[Data entries]
BEGIN
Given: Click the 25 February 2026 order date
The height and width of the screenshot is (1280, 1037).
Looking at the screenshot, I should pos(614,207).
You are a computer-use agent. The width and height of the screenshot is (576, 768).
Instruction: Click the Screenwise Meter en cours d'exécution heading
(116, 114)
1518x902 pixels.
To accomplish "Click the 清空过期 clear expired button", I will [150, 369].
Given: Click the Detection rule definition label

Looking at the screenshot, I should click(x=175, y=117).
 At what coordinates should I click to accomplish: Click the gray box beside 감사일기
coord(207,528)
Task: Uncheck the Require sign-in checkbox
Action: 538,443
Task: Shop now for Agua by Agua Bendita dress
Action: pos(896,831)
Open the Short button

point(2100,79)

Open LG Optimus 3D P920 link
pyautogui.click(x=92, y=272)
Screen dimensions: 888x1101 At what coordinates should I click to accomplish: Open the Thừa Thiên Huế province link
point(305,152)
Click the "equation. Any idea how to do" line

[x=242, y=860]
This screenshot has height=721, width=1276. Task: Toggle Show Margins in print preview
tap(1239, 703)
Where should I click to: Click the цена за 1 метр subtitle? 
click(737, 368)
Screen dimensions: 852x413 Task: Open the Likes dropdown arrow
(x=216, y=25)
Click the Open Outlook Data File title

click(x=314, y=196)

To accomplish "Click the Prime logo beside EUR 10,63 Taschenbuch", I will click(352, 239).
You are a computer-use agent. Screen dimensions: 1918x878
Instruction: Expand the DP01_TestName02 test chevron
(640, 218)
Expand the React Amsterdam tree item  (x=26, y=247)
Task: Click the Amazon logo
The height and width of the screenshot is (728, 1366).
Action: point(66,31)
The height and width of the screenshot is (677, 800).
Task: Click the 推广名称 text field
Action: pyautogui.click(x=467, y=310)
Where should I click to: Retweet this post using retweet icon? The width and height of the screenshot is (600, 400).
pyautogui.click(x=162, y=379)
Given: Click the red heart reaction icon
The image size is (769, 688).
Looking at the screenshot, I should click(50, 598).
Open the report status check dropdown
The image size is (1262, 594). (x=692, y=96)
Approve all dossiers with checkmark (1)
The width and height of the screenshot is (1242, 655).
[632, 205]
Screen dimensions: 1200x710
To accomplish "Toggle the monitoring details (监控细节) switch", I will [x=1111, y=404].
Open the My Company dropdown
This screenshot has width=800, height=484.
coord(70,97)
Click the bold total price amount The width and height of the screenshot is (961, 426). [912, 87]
END
TO DO
Tell how many lines in the data hold the string "computer", giving the number by itself.

WRITTEN ANSWER
2